:: Text

Top 7 Games of 2018
These are the games I played when I was too tired to do anything else
2018, unfortunately, turned out to be a worse year for me than I had hoped for. As such, I didn’t even manage to get to 10 games that I would recommend playing! Seven isn’t so bad though, so here they are!
7) Return of the Obra Dinn
I have not finished Obra Dinn yet, but I have had a lot of fun unraveling its mysteries so far. Like Torment: Tides of Numenara last year, I find that I have to take breaks in playing this game. You play as a insurance agent who is taking account of all the people who died on the ship Obra Dinn. You do so with a magical pocket watch, and with that watch you can visit each crew at the time of their death. In doing so you can begin to deduce things such as how a person died, who that person is or who or what killed them.
All of this information is kept together in a ledger, which is unfortunately pretty unwieldy. The game does not do a great job of enabling you to organize information efficiently. A way to go through every scene that a character appears in would have been very helpful. You’ll often know what to do next, but not remember which scene to go to, and that is not a fun experience.
All that being said, Obra Dinn is a game you should play if you like mysteries. The atmosphere is fantastic. The high contrast art is striking, and the music is wonderfully percussive and piratey. Solving the mysteries aboard this ship is very satisfying to. I hope to finish it soon!
6) Yakuza Kiwami 2
If they keep making these, I’ll keep playing them. Kiwami 2 marks the point in the series where the creators started to go crazy. You fight tigers, take a yakuza boss to a baby fetish club and play Virtua Fighter. This is all done in the new Dragon engine, which was used for Yakuza 6. All of the aforementioned activities look great, but I’ll never get into shogi as much as these games want me to.

::::

* **Requirement 1**: Lay out the lines of the records, from the line with "The width and height of the screenshot is (587, 1272)." up to and including the line with "pyautogui.click(x=177, y=11)", as a Markdown table. Use the columns Row and Line, put a row number in the first and the line in the second, and leave out blank lines.

:: Dataset excerpts

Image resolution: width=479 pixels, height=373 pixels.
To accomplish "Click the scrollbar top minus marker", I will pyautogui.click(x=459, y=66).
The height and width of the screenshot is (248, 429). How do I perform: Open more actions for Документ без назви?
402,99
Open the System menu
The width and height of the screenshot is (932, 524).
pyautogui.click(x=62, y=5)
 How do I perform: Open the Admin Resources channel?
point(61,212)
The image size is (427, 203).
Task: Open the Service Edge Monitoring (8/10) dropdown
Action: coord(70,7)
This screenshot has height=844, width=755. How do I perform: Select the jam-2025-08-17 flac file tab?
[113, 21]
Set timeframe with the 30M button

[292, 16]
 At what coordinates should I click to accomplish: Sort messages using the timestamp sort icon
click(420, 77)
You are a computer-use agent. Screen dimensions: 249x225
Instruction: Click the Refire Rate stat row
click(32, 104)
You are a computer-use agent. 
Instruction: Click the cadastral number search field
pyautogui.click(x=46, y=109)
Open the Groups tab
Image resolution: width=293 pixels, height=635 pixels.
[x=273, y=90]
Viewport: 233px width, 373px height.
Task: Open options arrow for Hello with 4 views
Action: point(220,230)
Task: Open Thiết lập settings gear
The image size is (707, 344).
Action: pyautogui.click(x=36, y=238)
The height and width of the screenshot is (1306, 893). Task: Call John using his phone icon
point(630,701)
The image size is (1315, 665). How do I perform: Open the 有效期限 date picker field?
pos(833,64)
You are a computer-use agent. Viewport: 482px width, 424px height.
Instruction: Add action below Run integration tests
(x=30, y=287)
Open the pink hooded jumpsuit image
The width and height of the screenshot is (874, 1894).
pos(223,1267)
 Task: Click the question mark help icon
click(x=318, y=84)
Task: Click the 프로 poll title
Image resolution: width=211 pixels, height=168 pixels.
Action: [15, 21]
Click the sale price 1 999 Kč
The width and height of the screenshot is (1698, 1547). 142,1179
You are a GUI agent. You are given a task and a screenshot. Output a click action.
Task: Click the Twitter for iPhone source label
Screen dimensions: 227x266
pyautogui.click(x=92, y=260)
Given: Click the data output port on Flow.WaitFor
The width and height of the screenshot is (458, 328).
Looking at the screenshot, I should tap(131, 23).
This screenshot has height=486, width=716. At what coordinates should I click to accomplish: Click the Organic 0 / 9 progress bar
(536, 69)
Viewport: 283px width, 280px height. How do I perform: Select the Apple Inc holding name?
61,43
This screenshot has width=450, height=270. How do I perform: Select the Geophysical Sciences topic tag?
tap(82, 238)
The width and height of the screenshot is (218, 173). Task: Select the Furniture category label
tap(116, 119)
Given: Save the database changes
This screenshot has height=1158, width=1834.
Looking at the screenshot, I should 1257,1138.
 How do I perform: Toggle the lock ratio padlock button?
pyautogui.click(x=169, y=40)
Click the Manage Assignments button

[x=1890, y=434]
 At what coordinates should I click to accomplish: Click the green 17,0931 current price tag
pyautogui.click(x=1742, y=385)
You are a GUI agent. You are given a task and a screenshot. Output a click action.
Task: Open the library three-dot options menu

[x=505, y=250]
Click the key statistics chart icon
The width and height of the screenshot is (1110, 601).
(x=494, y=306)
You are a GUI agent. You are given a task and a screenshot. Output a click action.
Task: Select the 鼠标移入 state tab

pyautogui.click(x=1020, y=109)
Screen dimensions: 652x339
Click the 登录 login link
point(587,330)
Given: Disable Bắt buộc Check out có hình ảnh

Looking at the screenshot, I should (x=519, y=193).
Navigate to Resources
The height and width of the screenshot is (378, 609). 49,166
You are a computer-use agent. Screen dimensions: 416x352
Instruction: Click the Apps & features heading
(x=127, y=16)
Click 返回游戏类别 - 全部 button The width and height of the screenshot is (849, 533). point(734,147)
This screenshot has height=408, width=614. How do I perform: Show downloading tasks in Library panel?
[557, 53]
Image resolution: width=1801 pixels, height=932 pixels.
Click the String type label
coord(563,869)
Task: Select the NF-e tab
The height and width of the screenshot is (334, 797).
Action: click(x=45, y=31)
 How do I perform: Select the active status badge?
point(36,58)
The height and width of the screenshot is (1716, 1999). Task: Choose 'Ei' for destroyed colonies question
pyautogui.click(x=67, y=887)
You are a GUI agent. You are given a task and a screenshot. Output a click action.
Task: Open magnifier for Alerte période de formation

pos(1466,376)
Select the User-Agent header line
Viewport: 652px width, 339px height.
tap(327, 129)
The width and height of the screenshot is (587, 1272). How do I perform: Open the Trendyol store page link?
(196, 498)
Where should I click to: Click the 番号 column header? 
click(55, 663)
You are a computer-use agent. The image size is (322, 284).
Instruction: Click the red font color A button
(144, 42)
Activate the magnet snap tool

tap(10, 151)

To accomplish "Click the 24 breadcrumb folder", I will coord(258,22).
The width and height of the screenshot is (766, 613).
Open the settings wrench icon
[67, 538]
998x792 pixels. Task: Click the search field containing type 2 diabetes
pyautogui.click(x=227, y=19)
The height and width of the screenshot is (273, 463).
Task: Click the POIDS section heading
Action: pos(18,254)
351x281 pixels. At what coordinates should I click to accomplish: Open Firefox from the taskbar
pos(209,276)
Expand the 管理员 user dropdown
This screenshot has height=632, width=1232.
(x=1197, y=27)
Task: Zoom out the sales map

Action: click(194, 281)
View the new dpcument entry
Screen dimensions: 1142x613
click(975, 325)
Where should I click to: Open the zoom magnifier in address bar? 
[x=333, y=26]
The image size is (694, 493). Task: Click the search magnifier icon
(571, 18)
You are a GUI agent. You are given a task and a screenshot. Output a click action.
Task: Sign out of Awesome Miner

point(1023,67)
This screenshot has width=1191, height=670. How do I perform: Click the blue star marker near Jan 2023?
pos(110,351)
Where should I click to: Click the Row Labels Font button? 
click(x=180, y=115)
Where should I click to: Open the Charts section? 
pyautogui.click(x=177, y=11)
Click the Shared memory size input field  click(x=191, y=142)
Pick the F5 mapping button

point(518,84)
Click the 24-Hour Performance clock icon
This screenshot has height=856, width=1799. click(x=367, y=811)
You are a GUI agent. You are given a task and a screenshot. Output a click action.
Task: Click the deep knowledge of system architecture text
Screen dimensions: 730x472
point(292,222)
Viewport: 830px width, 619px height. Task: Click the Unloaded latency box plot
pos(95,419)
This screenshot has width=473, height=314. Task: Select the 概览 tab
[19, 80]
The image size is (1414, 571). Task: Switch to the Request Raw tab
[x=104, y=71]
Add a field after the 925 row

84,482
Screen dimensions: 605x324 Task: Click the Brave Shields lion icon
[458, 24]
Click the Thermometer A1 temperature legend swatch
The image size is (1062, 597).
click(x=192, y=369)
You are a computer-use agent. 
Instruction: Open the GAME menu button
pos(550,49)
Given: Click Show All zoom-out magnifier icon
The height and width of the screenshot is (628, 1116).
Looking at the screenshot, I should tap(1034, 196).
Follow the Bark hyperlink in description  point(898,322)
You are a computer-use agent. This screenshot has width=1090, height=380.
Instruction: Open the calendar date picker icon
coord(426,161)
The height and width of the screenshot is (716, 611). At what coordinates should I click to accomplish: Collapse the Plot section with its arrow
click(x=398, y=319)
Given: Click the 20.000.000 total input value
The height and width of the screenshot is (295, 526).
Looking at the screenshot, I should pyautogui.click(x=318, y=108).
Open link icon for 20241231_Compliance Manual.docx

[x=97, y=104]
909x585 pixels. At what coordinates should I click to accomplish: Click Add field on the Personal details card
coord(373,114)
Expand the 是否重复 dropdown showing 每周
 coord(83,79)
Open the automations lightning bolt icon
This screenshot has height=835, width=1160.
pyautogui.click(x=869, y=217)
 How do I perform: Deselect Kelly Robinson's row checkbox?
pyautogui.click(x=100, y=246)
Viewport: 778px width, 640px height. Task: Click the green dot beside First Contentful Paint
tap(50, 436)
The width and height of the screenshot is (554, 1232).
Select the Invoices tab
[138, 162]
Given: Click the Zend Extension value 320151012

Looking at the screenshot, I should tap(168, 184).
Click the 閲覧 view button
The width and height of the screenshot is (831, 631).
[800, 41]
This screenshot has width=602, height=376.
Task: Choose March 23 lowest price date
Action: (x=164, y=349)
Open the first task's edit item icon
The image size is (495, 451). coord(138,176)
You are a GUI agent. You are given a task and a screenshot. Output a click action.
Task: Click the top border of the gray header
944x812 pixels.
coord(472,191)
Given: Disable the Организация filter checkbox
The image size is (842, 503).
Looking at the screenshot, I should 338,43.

::::

* **Requirement 2**:
Answer these questions about the games list:
(a) How many games does the writer recommend from 2018?
(b) What object lets the player visit each crew member at the time of death in Return of the Obra Dinn?
(c) What engine is Yakuza Kiwami 2 made in?

* **Written response 1**:
| Row | Line |
|---|---|
| 1 | The width and height of the screenshot is (587, 1272). How do I perform: Open the Trendyol store page link? |
| 2 | (196, 498) |
| 3 | Where should I click to: Click the 番号 column header?  |
| 4 | click(55, 663) |
| 5 | You are a computer-use agent. The image size is (322, 284). |
| 6 | Instruction: Click the red font color A button |
| 7 | (144, 42) |
| 8 | Activate the magnet snap tool |
| 9 | tap(10, 151) |
| 10 | To accomplish "Click the 24 breadcrumb folder", I will coord(258,22). |
| 11 | The width and height of the screenshot is (766, 613). |
| 12 | Open the settings wrench icon |
| 13 | [67, 538] |
| 14 | 998x792 pixels. Task: Click the search field containing type 2 diabetes |
| 15 | pyautogui.click(x=227, y=19) |
| 16 | The height and width of the screenshot is (273, 463). |
| 17 | Task: Click the POIDS section heading |
| 18 | Action: pos(18,254) |
| 19 | 351x281 pixels. At what coordinates should I click to accomplish: Open Firefox from the taskbar |
| 20 | pos(209,276) |
| 21 | Expand the 管理员 user dropdown |
| 22 | This screenshot has height=632, width=1232. |
| 23 | (x=1197, y=27) |
| 24 | Task: Zoom out the sales map |
| 25 | Action: click(194, 281) |
| 26 | View the new dpcument entry |
| 27 | Screen dimensions: 1142x613 |
| 28 | click(975, 325) |
| 29 | Where should I click to: Open the zoom magnifier in address bar?  |
| 30 | [x=333, y=26] |
| 31 | The image size is (694, 493). Task: Click the search magnifier icon |
| 32 | (571, 18) |
| 33 | You are a GUI agent. You are given a task and a screenshot. Output a click action. |
| 34 | Task: Sign out of Awesome Miner |
| 35 | point(1023,67) |
| 36 | This screenshot has width=1191, height=670. How do I perform: Click the blue star marker near Jan 2023? |
| 37 | pos(110,351) |
| 38 | Where should I click to: Click the Row Labels Font button?  |
| 39 | click(x=180, y=115) |
| 40 | Where should I click to: Open the Charts section?  |
| 41 | pyautogui.click(x=177, y=11) |

* **Written response 2**:
(a) Seven.
(b) A magical pocket watch.
(c) The Dragon engine.